• INSTRUCTIONS FOR THE TASK
In the entries that follow, find the line containing "Open the settings gear icon"; from there, copy every line exactly through the line containing "Task: Open the top".
################
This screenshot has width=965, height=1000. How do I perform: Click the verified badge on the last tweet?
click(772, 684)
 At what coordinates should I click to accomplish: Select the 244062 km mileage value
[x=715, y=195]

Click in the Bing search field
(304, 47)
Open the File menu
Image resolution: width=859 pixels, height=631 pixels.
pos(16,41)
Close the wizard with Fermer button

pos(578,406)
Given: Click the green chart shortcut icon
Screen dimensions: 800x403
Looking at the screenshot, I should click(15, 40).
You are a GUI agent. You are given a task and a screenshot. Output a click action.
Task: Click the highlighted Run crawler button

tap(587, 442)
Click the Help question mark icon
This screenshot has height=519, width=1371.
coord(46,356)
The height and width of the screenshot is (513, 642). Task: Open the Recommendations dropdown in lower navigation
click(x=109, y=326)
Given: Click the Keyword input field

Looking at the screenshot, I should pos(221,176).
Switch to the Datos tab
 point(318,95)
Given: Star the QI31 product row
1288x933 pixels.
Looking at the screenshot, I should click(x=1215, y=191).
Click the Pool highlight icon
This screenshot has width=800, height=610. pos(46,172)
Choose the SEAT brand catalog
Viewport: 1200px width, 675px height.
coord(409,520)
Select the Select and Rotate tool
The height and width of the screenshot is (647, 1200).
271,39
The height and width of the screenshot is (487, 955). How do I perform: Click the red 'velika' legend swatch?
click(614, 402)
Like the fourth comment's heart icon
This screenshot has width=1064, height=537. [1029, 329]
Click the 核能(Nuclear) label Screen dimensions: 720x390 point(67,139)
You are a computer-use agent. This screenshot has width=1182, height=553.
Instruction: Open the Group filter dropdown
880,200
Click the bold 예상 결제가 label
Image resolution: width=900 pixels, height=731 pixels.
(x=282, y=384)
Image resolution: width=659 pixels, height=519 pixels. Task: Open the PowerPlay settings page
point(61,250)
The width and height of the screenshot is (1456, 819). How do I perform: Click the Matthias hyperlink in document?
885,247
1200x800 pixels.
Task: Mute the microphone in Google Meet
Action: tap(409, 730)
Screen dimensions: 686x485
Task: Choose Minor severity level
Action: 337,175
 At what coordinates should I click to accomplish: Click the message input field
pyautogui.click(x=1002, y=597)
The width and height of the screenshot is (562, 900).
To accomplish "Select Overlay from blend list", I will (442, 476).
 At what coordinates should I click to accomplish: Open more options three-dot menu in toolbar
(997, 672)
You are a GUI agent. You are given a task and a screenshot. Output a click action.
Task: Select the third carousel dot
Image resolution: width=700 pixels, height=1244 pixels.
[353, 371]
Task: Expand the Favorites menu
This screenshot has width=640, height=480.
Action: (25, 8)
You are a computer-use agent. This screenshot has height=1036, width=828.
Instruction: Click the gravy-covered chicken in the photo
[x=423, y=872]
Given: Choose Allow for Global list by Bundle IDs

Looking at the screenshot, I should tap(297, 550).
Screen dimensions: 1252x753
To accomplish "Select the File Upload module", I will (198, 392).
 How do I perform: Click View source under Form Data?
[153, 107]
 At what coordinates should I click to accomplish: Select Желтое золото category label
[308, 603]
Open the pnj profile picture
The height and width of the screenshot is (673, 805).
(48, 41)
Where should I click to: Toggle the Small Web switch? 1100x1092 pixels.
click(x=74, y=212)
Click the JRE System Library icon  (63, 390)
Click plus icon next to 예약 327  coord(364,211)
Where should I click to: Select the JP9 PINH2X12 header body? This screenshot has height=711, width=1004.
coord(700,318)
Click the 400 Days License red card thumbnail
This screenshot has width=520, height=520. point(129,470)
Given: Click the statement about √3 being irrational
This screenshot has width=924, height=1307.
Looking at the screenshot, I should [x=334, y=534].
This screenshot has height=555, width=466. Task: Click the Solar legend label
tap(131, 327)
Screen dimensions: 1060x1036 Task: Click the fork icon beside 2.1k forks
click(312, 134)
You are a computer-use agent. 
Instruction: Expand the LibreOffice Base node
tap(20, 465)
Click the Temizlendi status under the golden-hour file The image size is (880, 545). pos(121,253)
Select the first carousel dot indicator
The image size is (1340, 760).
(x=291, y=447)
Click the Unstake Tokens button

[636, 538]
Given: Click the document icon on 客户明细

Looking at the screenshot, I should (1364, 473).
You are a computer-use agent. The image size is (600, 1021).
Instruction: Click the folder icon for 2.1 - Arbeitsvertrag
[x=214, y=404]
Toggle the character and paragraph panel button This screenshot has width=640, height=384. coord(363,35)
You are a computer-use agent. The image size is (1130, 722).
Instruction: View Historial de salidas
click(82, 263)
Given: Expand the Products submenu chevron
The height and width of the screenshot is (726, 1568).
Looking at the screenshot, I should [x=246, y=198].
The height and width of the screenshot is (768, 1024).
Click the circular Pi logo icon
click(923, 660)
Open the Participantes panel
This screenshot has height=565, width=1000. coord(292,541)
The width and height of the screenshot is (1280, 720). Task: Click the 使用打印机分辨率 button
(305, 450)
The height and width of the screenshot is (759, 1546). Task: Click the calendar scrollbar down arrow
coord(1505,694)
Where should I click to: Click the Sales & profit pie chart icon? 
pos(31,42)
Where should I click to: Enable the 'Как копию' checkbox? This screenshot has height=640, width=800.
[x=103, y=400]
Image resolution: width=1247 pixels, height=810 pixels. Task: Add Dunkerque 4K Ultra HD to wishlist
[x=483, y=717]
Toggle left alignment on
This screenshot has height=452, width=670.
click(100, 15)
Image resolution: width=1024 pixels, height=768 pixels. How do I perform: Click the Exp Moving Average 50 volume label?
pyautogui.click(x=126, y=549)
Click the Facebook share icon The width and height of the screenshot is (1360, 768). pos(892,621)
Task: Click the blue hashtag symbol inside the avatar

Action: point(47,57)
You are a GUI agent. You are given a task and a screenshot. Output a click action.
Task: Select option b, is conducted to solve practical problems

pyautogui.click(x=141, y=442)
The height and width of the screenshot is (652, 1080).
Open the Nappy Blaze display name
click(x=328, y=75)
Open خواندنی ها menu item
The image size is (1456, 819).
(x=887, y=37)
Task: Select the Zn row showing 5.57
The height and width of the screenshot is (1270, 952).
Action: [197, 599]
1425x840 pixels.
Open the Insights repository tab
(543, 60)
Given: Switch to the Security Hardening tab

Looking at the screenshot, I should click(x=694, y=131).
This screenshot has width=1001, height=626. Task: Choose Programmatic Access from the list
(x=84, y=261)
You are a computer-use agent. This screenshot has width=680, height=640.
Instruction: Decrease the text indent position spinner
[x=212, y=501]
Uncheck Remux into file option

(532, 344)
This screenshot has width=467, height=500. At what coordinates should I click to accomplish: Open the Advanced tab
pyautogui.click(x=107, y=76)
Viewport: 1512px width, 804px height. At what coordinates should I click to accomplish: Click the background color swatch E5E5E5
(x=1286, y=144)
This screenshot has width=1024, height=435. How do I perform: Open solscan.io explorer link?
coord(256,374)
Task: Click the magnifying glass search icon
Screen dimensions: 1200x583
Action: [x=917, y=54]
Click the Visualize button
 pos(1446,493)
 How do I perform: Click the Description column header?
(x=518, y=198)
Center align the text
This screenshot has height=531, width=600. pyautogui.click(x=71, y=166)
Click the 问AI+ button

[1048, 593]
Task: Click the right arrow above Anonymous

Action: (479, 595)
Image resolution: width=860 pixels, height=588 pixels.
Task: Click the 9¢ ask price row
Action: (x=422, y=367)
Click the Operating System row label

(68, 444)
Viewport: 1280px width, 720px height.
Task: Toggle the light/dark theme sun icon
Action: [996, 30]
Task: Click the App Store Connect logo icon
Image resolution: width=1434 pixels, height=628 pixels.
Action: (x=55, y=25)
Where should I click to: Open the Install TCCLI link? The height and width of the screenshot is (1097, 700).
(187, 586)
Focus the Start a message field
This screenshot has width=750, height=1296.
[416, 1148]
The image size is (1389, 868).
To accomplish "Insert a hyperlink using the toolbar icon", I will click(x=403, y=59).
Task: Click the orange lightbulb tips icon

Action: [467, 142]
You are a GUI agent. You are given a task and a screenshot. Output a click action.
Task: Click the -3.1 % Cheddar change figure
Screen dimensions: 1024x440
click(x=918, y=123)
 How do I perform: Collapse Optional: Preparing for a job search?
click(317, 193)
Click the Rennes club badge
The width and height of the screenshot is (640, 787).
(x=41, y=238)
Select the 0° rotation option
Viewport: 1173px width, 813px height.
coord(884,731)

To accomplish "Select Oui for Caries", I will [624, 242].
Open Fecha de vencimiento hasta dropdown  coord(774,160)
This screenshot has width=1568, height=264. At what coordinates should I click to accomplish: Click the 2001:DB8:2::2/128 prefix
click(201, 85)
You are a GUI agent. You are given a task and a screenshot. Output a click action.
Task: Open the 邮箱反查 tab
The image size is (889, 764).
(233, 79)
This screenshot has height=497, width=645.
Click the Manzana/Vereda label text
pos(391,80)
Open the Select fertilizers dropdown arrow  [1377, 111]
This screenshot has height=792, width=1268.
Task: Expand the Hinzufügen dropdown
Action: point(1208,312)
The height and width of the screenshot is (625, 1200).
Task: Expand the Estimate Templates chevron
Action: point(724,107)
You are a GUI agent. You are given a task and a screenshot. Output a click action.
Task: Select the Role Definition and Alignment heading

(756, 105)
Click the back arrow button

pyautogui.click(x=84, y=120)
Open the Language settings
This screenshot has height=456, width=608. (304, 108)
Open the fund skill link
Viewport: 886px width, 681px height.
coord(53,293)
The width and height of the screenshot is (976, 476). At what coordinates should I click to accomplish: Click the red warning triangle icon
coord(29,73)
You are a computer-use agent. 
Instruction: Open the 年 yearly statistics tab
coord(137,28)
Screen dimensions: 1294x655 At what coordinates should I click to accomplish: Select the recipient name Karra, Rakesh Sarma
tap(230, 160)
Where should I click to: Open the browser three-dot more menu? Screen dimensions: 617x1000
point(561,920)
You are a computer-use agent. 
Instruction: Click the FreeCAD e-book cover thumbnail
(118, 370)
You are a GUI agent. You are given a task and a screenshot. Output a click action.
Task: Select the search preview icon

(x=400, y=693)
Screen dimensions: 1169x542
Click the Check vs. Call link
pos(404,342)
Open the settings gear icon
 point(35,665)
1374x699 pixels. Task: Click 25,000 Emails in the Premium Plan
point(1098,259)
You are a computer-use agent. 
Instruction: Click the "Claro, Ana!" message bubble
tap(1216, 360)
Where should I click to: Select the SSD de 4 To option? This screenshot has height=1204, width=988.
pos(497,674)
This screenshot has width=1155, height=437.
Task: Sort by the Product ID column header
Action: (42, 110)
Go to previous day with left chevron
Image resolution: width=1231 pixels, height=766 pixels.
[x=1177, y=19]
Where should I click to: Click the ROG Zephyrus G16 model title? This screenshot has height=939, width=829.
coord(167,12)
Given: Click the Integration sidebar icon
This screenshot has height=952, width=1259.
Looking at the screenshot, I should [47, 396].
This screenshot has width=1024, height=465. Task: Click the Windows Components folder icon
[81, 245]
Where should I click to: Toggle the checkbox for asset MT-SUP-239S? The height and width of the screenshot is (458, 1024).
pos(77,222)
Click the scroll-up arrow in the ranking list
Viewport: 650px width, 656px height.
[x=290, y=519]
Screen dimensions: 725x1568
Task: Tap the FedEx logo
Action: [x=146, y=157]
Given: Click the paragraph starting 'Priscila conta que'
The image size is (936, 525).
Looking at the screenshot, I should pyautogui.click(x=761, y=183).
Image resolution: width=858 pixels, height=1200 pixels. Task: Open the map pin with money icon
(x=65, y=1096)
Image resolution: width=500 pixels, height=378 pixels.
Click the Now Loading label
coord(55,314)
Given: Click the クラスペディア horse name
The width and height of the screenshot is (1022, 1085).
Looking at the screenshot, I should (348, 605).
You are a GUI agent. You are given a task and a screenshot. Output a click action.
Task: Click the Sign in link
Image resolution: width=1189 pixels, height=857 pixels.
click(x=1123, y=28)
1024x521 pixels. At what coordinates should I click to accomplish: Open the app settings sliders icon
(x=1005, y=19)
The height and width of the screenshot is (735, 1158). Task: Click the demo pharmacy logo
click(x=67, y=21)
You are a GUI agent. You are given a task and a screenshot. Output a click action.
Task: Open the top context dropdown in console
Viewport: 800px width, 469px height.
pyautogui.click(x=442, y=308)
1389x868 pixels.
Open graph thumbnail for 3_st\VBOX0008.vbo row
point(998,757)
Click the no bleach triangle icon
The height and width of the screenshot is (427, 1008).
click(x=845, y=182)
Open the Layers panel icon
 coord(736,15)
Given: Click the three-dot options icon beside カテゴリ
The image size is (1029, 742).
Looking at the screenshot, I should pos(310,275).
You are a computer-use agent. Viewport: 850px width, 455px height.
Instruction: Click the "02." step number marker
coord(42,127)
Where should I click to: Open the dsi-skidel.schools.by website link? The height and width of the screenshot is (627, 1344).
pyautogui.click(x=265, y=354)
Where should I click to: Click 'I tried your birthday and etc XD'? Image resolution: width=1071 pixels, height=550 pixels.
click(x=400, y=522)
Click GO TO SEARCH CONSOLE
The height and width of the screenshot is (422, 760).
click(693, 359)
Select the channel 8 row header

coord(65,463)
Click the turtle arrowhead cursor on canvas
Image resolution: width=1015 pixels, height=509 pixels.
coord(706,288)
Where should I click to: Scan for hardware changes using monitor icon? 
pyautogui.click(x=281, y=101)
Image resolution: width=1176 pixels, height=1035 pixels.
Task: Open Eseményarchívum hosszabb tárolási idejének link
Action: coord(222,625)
################
• ANSWER SECTION
Open the settings gear icon
 point(35,665)
1374x699 pixels. Task: Click 25,000 Emails in the Premium Plan
point(1098,259)
You are a computer-use agent. 
Instruction: Click the "Claro, Ana!" message bubble
tap(1216, 360)
Where should I click to: Select the SSD de 4 To option? This screenshot has height=1204, width=988.
pos(497,674)
This screenshot has width=1155, height=437.
Task: Sort by the Product ID column header
Action: (42, 110)
Go to previous day with left chevron
Image resolution: width=1231 pixels, height=766 pixels.
[x=1177, y=19]
Where should I click to: Click the ROG Zephyrus G16 model title? This screenshot has height=939, width=829.
coord(167,12)
Given: Click the Integration sidebar icon
This screenshot has height=952, width=1259.
Looking at the screenshot, I should [47, 396].
This screenshot has width=1024, height=465. Task: Click the Windows Components folder icon
[81, 245]
Where should I click to: Toggle the checkbox for asset MT-SUP-239S? The height and width of the screenshot is (458, 1024).
pos(77,222)
Click the scroll-up arrow in the ranking list
Viewport: 650px width, 656px height.
[x=290, y=519]
Screen dimensions: 725x1568
Task: Tap the FedEx logo
Action: [x=146, y=157]
Given: Click the paragraph starting 'Priscila conta que'
The image size is (936, 525).
Looking at the screenshot, I should pyautogui.click(x=761, y=183).
Image resolution: width=858 pixels, height=1200 pixels. Task: Open the map pin with money icon
(x=65, y=1096)
Image resolution: width=500 pixels, height=378 pixels.
Click the Now Loading label
coord(55,314)
Given: Click the クラスペディア horse name
The width and height of the screenshot is (1022, 1085).
Looking at the screenshot, I should (348, 605).
You are a GUI agent. You are given a task and a screenshot. Output a click action.
Task: Click the Sign in link
Image resolution: width=1189 pixels, height=857 pixels.
click(x=1123, y=28)
1024x521 pixels. At what coordinates should I click to accomplish: Open the app settings sliders icon
(x=1005, y=19)
The height and width of the screenshot is (735, 1158). Task: Click the demo pharmacy logo
click(x=67, y=21)
You are a GUI agent. You are given a task and a screenshot. Output a click action.
Task: Open the top context dropdown in console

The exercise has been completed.